Popcorn is one of my favorite snacks. I love salty foods, and I love to be able to munch on something while I’m working or watching TV, so popcorn is a natural fit.
My reason for making it myself, rather than buying bags of microwave popcorn from the grocery store, is two-fold. First, this homemade method is so much less expensive than the store-bought variety. Second, those pre-made bags are loaded with preservatives and chemicals. While I’m not a poster child for natural, organic living, I do try to make healthy choices when I can, especially when the healthier option is cheap, easy, and, in my opinion, even better tasting than the other option.
After popping a bag of this popcorn, you have a blank canvas just waiting to take on whatever flavors you’re in the mood for. My current favorite is butter, kosher salt, and garlic powder. I’ve been known to toss in a little Parmesan cheese, too. I’ve also enjoyed my popcorn with cinnamon sugar and with chili powder and garlic salt (not all in the same batch).
homemade microwave popcorn
1/4 cup unpopped popcorn kernels
1 brown paper lunch bag
toppings of choice: butter, coconut oil, kosher salt, cinnamon sugar, garlic powder, brewers yeast, and Parmesan cheese are a few that I’ve either tried or had recommended to me
Gather the toppings you plan to use and melt the oils, if necessary.

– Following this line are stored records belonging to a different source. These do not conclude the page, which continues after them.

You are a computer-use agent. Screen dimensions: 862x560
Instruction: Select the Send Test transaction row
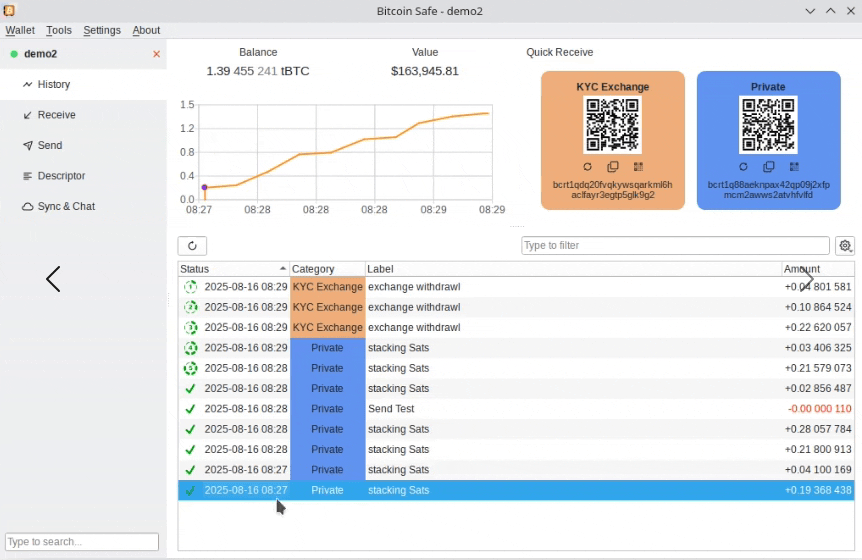point(500,409)
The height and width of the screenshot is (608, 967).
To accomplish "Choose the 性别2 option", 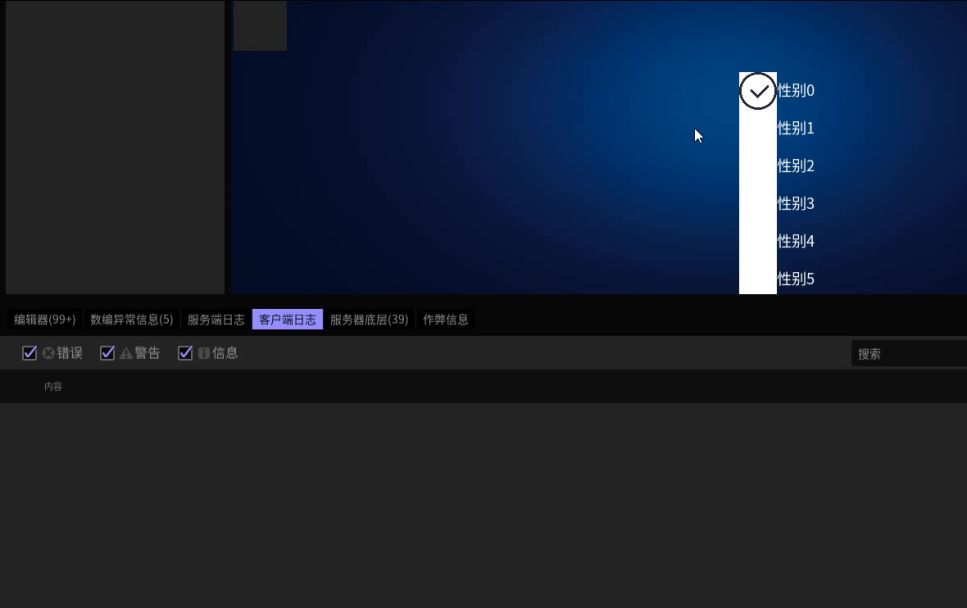I will (x=795, y=166).

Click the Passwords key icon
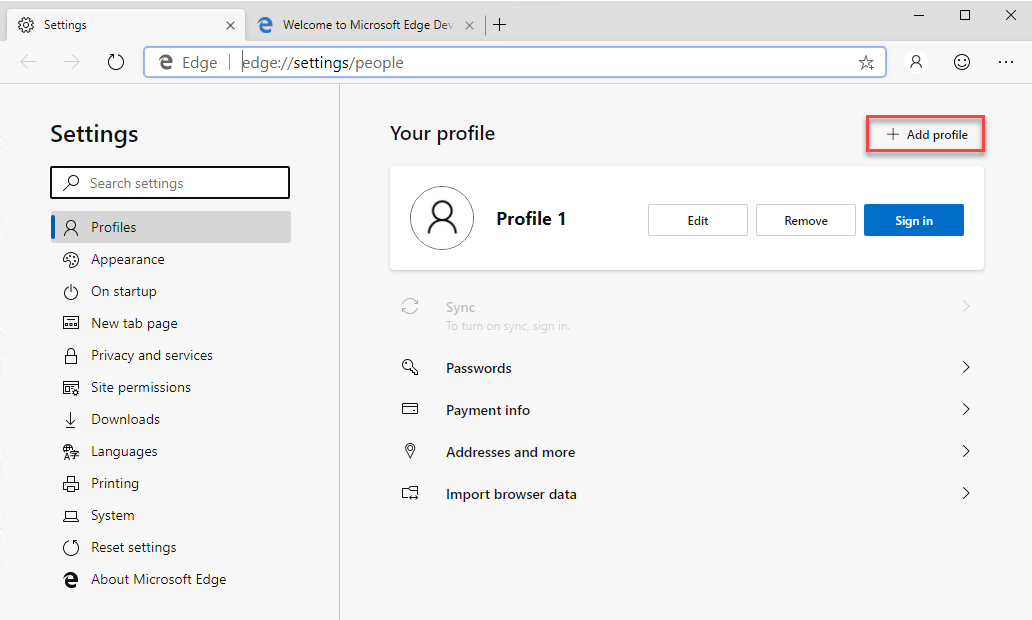click(410, 367)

I typically use one tablespoon of butter, but use any amount of any oil you’d like.
Add popcorn kernels into the lunch bag and fold the top of the bag over two or three times. There’s no need to secure it closed. Place the bag in the microwave and use the popcorn setting, but listen to the popping to determine when it’s done. When you hear two to three seconds between pops, remove the bag from the microwave.

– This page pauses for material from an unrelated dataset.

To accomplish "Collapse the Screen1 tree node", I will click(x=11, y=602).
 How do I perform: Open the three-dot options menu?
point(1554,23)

Empty popped corn into a large bowl. If you’re eating it plain, you’re done! If you have toppings to add, pour oil over the corn and sprinkle your chosen toppings. Use a spoon- or your hands- to gently but thoroughly stir the popcorn. Taste a few kernels and add more toppings if necessary.
The brown bags are reusable. I use each bag for several batches of popcorn and usually end up throwing a bag away when I get distracted and let a batch burn. I’ve never had a bag get burnt, but I don’t want to reuse a bag and chance having my popcorn smell or taste like the burnt kernels from the batch before. I bought one package of brown lunch bags several years ago and still have many bags left.
The popcorn kernels will last for months if stored in the freezer.
I’ve read about other people who say their bags have caught fire in the microwave. I have never had a bag catch fire or even seen a hint of smoke, nor do I personally know anyone who has, but it’s important to note that it is a possibility, and to make this recipe at your own risk.
What toppings would you add to your popcorn?